Last time, what looked like a routine arrest-and-extradition request from the United States for Huawei’s No 2 turned into the worst diplomatic crisis between Canada and China. Now, it’s facing another crisis of comparable magnitude with India. The latest spat with New Delhi saw Ottawa expel six Indian diplomats this week, including its high commissioner. India retaliated by kicking out six Canadian diplomats.
It all came to a head following a year-long investigation by the Royal Canadian Mounted Police (RCMP) – the Canadian equivalent of the American Federal Bureau of Investigation.
Ottawa now accuses Indian diplomats in Canada of being involved with gangs that have allegedly committed murders, criminal intimidation, harassment and extortion against Sikh communities in the country.
This follows last year’s accusation made by the Liberal government of Justin Trudeau that “agents of the government of India” were implicated in the murder of Hardeep Singh Nijjar, a Sikh community leader in British Columbia. New Delhi had labelled him a “terrorist” who was involved in a subversive movement that is trying to carve out an independent nation in northern India.
Back then, New Delhi responded by asking Canada to reduce its diplomatic presence in the country, resulting in the withdrawal of more than 40 members of the Canadian diplomatic corps. Sikhs account for more than 2 per cent of the total Canadian population, the largest community outside India, and form one of the largest ethnic voting blocs for the Liberal Party.
For a long time, Canada acted like it could usually rely on big brother Washington’s support. That calculus has fundamentally changed, at least since Donald Trump was last in the White House.

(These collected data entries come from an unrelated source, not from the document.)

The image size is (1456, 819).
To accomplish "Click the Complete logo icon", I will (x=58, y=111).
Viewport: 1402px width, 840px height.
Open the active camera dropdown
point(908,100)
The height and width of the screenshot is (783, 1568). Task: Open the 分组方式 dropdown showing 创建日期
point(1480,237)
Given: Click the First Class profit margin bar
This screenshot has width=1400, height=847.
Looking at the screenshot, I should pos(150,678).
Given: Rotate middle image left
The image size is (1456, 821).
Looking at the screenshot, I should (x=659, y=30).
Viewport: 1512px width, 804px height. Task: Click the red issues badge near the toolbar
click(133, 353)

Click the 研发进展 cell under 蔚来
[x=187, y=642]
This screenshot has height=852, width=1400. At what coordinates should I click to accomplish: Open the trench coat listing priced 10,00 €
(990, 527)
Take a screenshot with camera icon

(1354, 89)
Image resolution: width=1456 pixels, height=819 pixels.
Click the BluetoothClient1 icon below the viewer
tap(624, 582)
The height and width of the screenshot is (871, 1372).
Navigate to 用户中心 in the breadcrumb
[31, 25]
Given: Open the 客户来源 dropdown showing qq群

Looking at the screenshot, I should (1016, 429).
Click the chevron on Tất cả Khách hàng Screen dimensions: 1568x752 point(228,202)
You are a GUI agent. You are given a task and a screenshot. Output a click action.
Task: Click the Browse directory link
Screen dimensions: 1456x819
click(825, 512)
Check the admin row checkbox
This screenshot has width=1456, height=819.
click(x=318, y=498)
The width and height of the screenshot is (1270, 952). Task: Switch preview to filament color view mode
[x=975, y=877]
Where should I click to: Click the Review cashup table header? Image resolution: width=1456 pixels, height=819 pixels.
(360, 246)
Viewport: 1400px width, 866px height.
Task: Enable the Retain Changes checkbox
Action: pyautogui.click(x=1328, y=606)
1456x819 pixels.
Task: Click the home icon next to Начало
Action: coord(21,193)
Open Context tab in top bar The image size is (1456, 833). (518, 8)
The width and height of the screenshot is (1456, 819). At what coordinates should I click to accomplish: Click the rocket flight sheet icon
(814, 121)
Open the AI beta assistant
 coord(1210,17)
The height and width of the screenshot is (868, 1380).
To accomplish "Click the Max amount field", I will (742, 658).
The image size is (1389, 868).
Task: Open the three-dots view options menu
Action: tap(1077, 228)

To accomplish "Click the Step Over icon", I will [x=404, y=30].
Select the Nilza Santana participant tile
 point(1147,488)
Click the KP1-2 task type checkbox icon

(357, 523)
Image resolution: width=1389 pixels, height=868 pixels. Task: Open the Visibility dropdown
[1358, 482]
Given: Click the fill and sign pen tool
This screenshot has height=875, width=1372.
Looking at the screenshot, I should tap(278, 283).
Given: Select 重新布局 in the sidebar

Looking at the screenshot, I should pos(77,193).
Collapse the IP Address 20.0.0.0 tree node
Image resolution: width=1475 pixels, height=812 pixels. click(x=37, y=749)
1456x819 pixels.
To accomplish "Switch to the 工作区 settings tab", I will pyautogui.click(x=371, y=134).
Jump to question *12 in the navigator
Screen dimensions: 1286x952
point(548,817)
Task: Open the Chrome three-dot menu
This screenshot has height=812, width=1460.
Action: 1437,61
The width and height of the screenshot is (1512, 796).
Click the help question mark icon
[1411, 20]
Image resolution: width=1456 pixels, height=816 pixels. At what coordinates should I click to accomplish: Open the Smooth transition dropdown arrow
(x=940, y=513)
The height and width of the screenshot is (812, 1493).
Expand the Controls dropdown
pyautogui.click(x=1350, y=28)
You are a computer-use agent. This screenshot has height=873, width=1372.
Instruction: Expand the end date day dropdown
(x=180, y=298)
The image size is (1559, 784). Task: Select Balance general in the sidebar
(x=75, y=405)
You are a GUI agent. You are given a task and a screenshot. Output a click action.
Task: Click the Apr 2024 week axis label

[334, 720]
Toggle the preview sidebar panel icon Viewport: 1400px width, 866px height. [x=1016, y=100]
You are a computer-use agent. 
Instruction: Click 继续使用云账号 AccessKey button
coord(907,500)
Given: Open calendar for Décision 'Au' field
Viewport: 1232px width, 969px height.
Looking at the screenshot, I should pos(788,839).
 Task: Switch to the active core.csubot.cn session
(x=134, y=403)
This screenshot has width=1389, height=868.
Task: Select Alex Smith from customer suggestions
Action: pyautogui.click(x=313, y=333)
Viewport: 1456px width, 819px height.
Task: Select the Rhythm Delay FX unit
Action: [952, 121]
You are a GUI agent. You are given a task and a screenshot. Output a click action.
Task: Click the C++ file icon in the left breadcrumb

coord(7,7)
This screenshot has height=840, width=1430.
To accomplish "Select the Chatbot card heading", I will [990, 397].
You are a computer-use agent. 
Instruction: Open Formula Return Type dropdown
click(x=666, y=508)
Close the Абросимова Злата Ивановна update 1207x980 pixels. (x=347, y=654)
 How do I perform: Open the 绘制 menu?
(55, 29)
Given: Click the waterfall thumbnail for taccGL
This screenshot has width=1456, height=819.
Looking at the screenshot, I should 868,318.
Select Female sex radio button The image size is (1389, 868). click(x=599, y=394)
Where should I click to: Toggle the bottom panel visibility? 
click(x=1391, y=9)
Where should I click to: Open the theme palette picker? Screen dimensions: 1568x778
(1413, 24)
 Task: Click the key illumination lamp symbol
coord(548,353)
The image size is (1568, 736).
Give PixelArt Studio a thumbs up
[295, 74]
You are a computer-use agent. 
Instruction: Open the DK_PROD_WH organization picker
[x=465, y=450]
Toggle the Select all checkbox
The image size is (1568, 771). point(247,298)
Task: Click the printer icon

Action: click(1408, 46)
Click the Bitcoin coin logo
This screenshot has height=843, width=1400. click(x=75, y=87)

Yet, the country’s leaders have proved woefully ill-suited to adapt to the new reality.
Washington could have a good reason to support Canada but for the broader geopolitical picture. Nijjar’s murder might not have been a one-off. Shortly after his death last year, an Indian national was arrested in the Czech Republic and extradited to the US for allegedly trying to hire a hitman to assassinate, in New York City, another Sikh community leader and long-time Nijjar associate.
But unlike Trudeau, the White House of Joe Biden has consistently kept separate the ongoing criminal case by US law enforcement, and US diplomacy with India, which has been accorded the highest priority. It pulled out all the stops during the state visit of Prime Minister Narendra Modi last year, which included an address to a joint session of the US Congress.
The US and its Anglo-American allies want India on their side as a counterweight against China in the Indo-Pacific. So they have all tried to overlook Ottawa’s sensational accusations beyond offering token support.
Their response, or rather the lack of one, may have been disappointing, but completely predictable.
With China, the flimsiest evidence or just a hint of foreign influence in Canada has been enough to trigger a very tough voicing of support from Washington. With India, though, it’s all hush-hush.
Probably the year-long, behind-the-scenes negotiations between Ottawa and New Delhi have not yielded results. That was likely why Trudeau and his rather weak foreign affairs minister Melanie Joly felt compelled to make public the latest sensational accusations against the Indian diplomats.
But Modi and his external affairs minister Subrahmanyam Jaishankar are famous for playing hard ball. Both men know Ottawa will not get any real support from Washington or its other English-speaking allies.
With the Conservatives expected to win big in the next general election in about a year, they are also happy to sit on the fence to watch Trudeau and the Liberals squirm.
But whoever is in government, it’s time Canada learns that playing by the rules, all by yourself, doesn’t pay.